Dentre os diversos assuntos relacionados à aposentadoria especial, está em discussão no Supremo Tribunal Federal (STF), com repercussão geral (tema 709), a possibilidade de ser mantido o benefício de aposentadoria especial de forma concomitante com o exercício de atividade insalubre. O interessante é que as manifestações favoráveis à continuidade do trabalho nocivo mesmo após a aposentadoria são daqueles que criticam a proposta em discussão no Congresso. É o caso, por exemplo, do Instituto Brasileiro de Direito Previdenciário (IBDP).

O IBDP se manifestou sobre tema 709 STF no sentido de que a continuidade do exercício da atividade insalubre após a aposentadoria especial é um direito inalienável do trabalhador. Ou seja: aquele que se aposenta por exercer atividade agressiva tem um “direito inalienável” de continuar exercendo a mesma atividade, devendo apenas ser informado dos riscos.

Curiosamente, o mesmo instituto publicou uma nota técnica sobre a PEC 006/19, destacando que a proposta acabaria com a “lógica” do benefício ao criar uma idade mínima, permitindo a continuidade do trabalho agressivo após o tempo mínimo exigido. A contradição é evidente: após a aposentadoria é legítimo, moral e tecnicamente correto que o tempo de trabalho em ambiente nocivo se dê por período superior ao exigido, tratando-se de direito inalienável do trabalhador; antes não é possível, já que seria expor o trabalhador a risco inaceitável.

A aposentadoria sem idade mínima é algo praticamente inexistente no mundo, salvo em alguns poucos países. O mesmo acontece com a aposentadoria especial. A grande maioria dos países em que existe o benefício adota idade mínima (Ex: Argentina, Bélgica, Alemanha, Espanha, França, Noruega, Polônia e Bulgária) ou tempo mínimo de contribuição muito superior ao previsto no Brasil (38 anos, no caso da Finlândia).

Além disso, a grande maioria dos países limita a aposentadoria especial a poucas atividades, normalmente com altos níveis de acidentes como a pesca e a mineração. Não há paralelo de um sistema tão aberto, sem idade mínima, com benefício com valor superior aos demais e sem contrapartida diferenciada do trabalhador como o Brasil. Somos realmente um ponto fora da curva também nesse tema.

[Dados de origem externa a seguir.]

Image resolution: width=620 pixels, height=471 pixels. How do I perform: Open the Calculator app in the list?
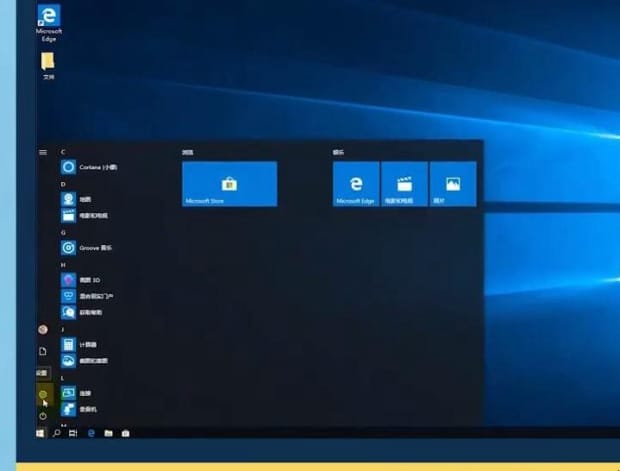coord(90,343)
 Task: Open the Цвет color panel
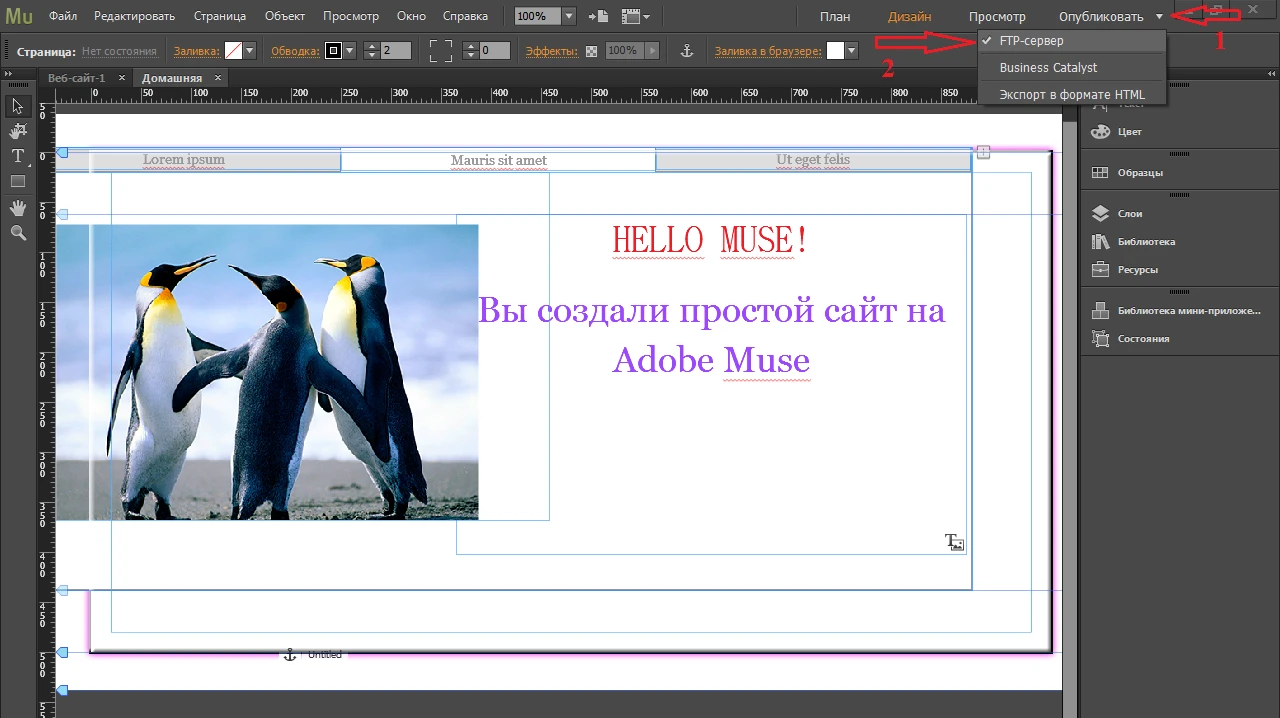coord(1130,132)
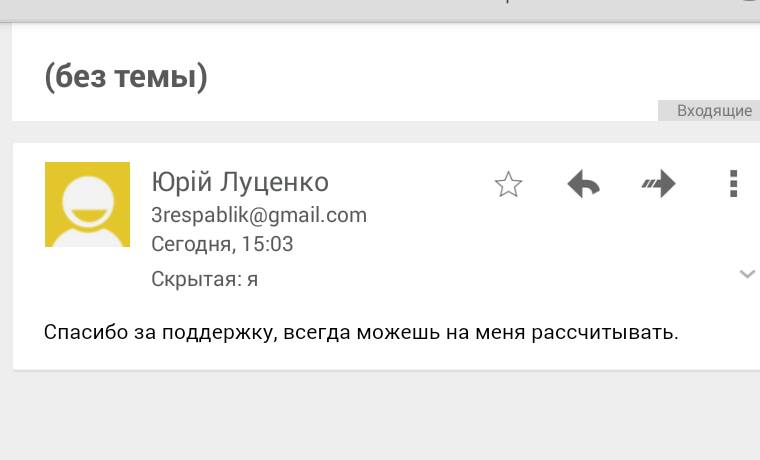Tap the timestamp Сегодня, 15:03

click(222, 244)
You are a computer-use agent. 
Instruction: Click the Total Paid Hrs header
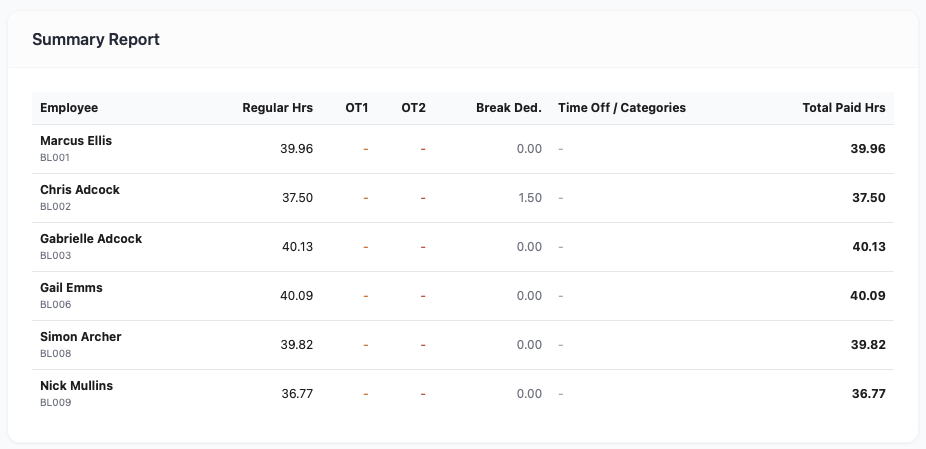[844, 108]
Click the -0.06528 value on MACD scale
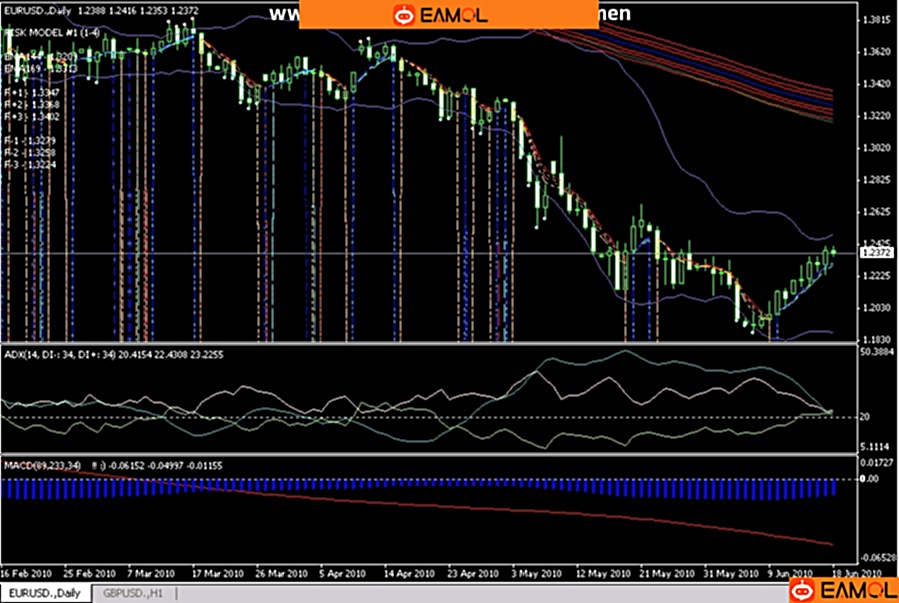This screenshot has width=899, height=603. coord(877,558)
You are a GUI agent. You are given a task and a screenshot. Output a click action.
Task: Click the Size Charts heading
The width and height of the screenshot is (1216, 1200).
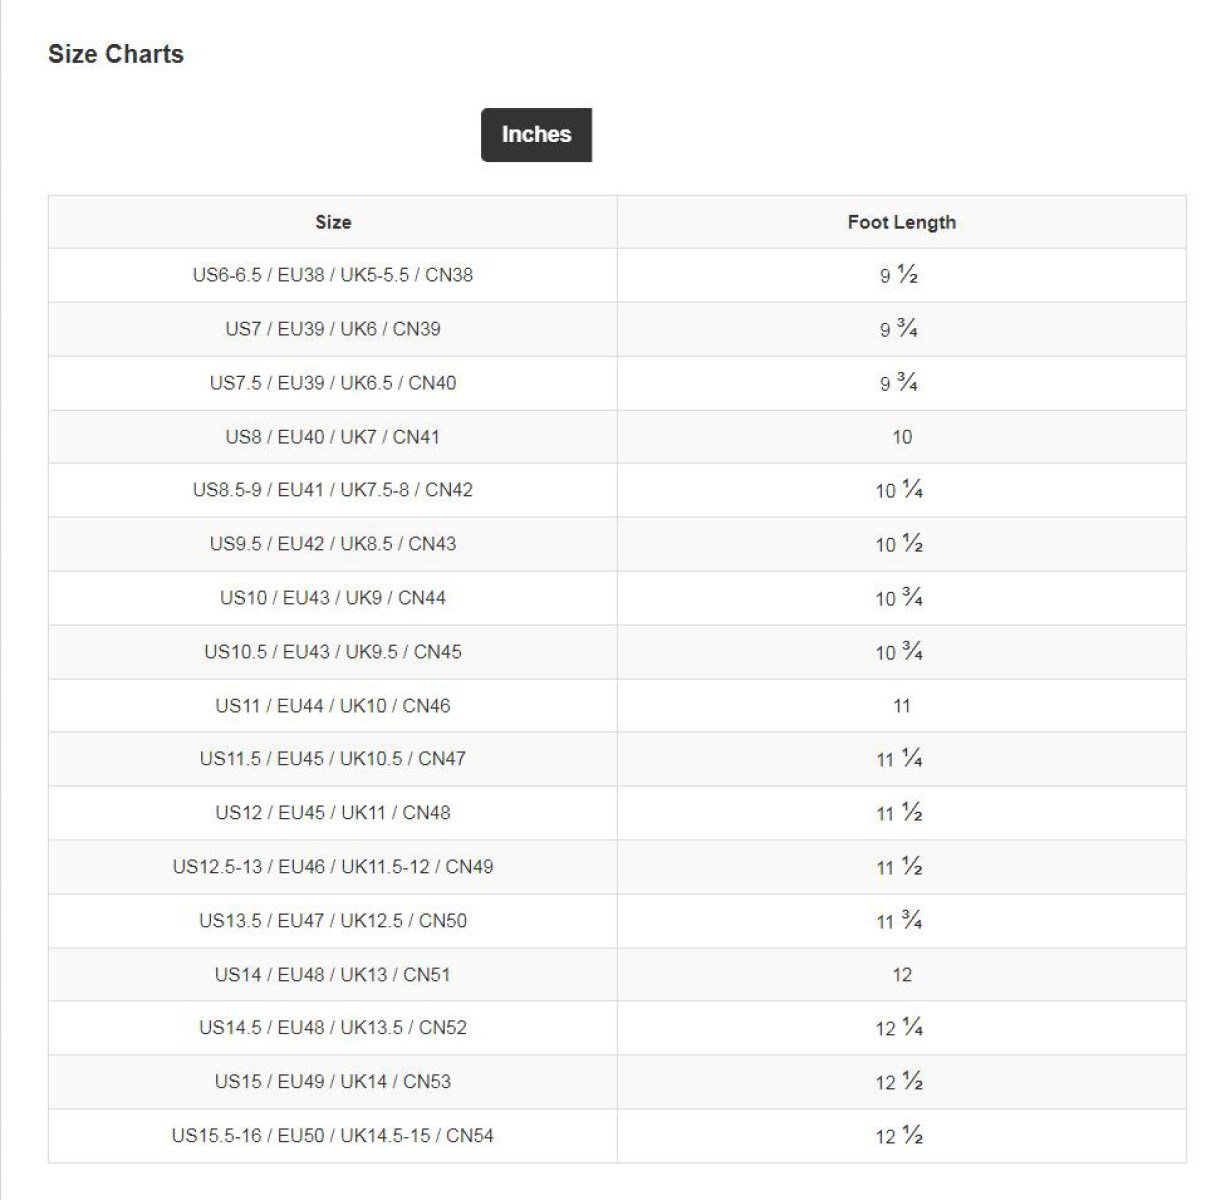(116, 54)
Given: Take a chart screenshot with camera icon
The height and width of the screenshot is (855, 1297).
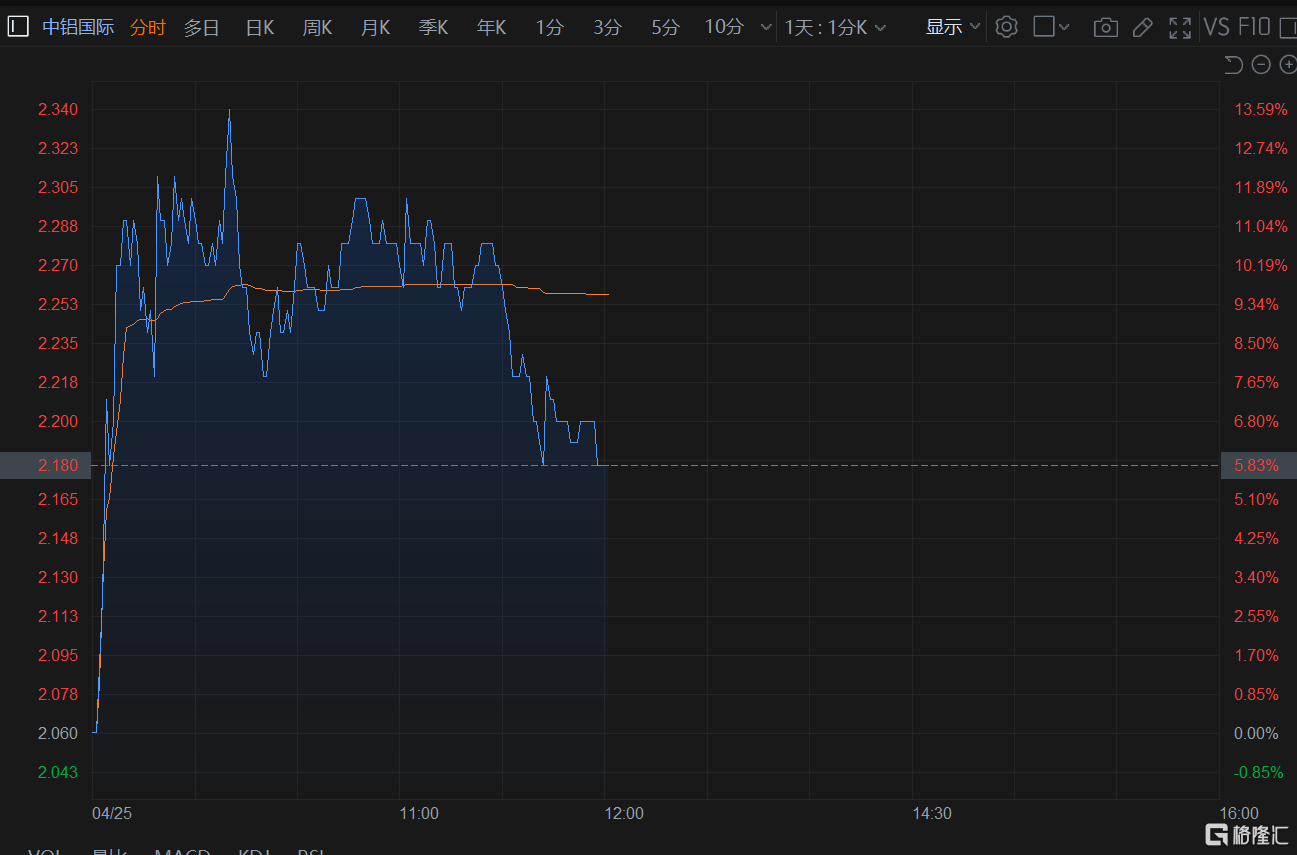Looking at the screenshot, I should [1105, 27].
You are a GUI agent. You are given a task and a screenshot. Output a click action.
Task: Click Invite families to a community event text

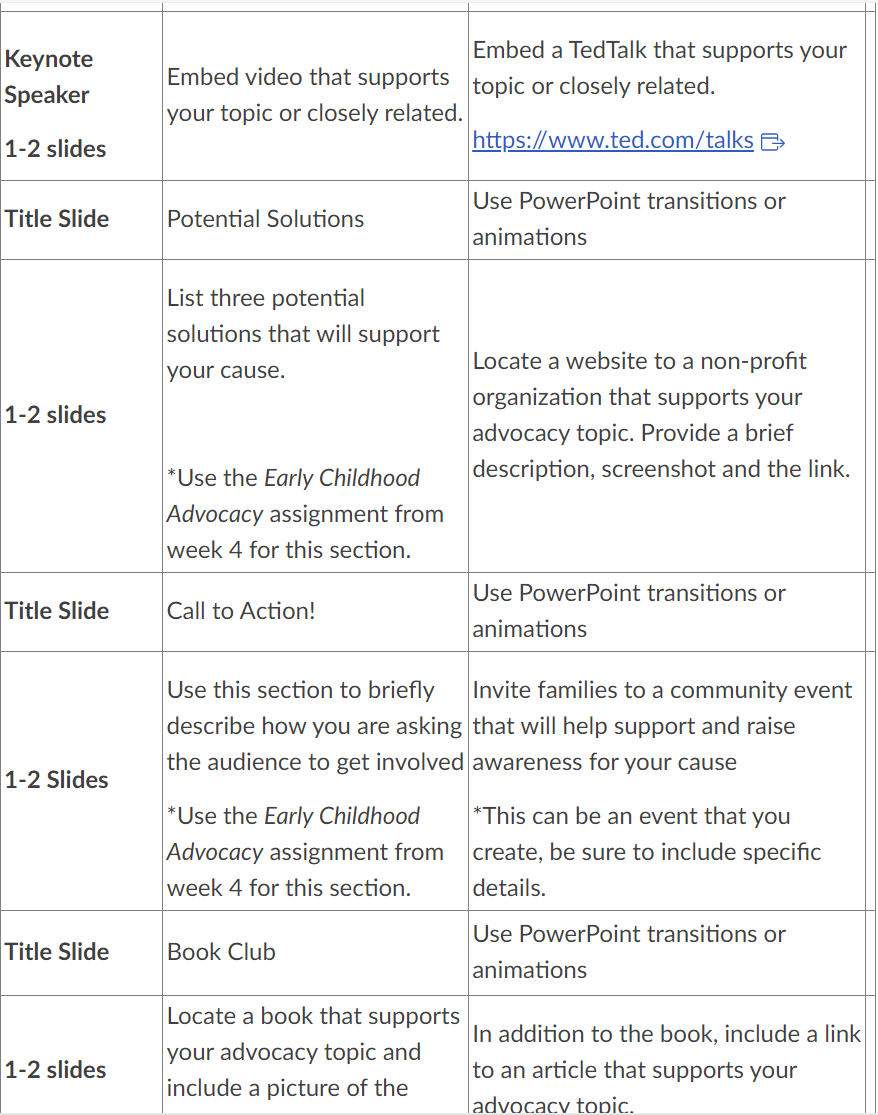coord(662,726)
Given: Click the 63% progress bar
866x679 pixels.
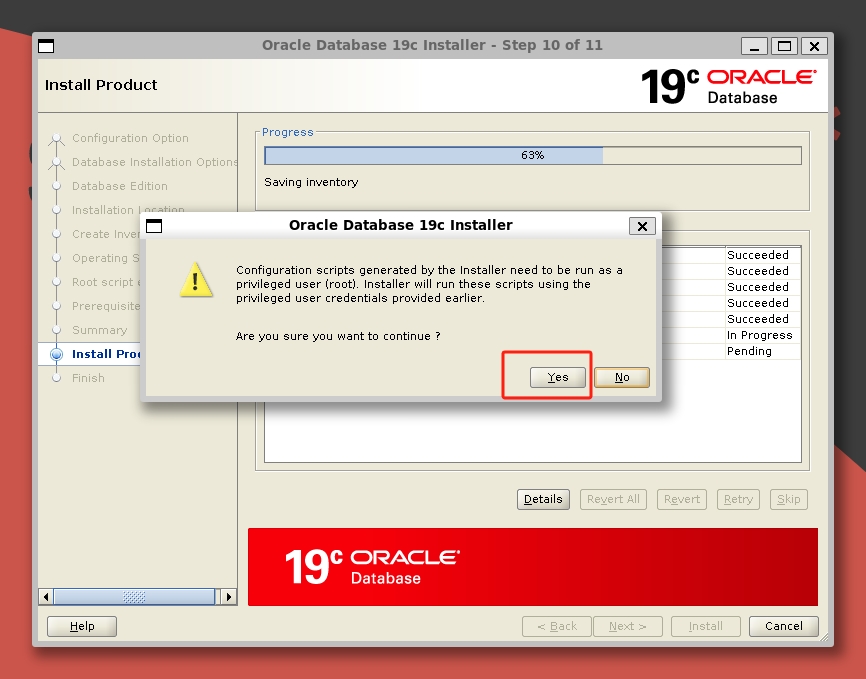Looking at the screenshot, I should 532,156.
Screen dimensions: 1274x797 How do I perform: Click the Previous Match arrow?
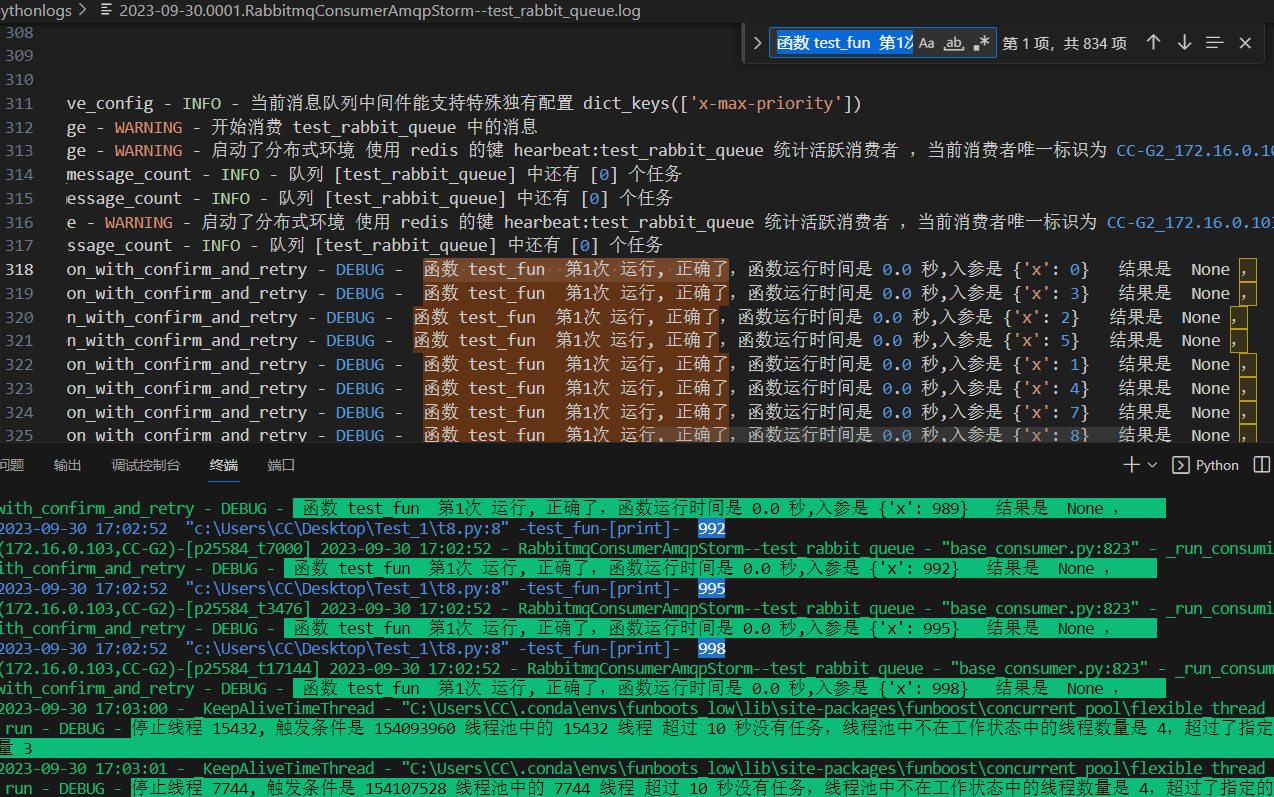pos(1152,43)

A aposentadoria especial não é ferramenta adequada de prevenção. A banalização da concessão do benefício e das atividades consideradas “especiais” desfigurou totalmente sua função original. Não tem se mostrado instrumento eficaz para proteger os trabalhadores, gera uma enorme insegurança jurídica para as empresas, dificuldade de comprovação e fiscalização, além de custos significativos para o sistema previdenciário.

A única forma correta de evitar adoecimento e acidentes é modernizar a legislação trabalhista e previdenciária, voltada a garantir e estabelecer uma cultura de prevenção, com modificação dos ambientes laborais e investimento em pesquisa e tecnologia voltadas para efetivar o direito ao trabalho em condições adequadas. É o que o mundo todo já faz há décadas. E é o que o Brasil deve fazer se quiser proteger seus trabalhadores: reduzir gastos com benefícios previdenciários e tratamentos de saúde, garantir um ambiente adequado para empreender e aumentar sua produtividade por meio de trabalhadores mais saudáveis.